Task description ->
Turn each line of the material below into a numbered list, dropping any blank lines and leaving the pictures out.

Stored items:

----------

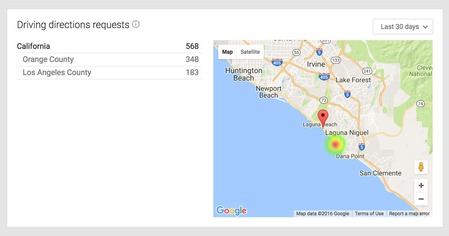
Task: Click the info icon beside Driving directions requests
Action: [x=136, y=25]
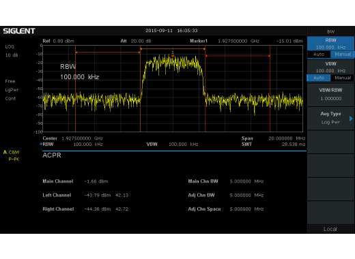The width and height of the screenshot is (355, 259).
Task: Open the Avg Type Log Pwr menu
Action: pyautogui.click(x=330, y=118)
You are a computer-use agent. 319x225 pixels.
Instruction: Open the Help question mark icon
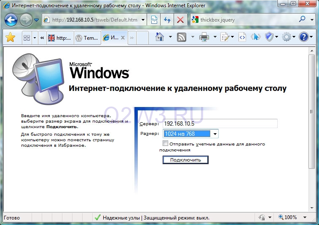(x=304, y=37)
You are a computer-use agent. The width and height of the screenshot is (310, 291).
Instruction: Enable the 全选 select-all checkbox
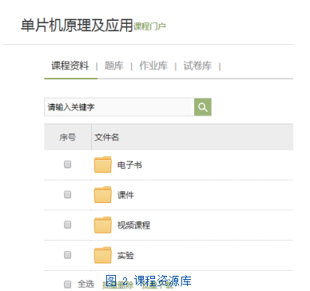[68, 284]
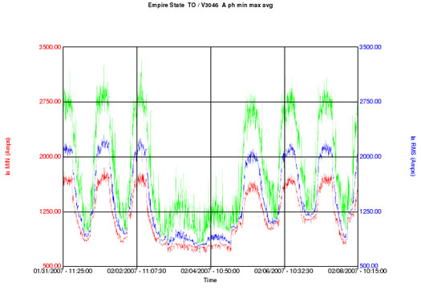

----------

Solution for this task ->
1. Task: Click the info icon beside Driving directions requests
2. Action: [x=136, y=25]
3. The width and height of the screenshot is (355, 259).
4. Task: Open the Avg Type Log Pwr menu
5. Action: pyautogui.click(x=330, y=118)
6. You are a computer-use agent. 319x225 pixels.
7. Instruction: Open the Help question mark icon
8. (x=304, y=37)
9. You are a computer-use agent. The width and height of the screenshot is (310, 291).
10. Instruction: Enable the 全选 select-all checkbox
11. [68, 284]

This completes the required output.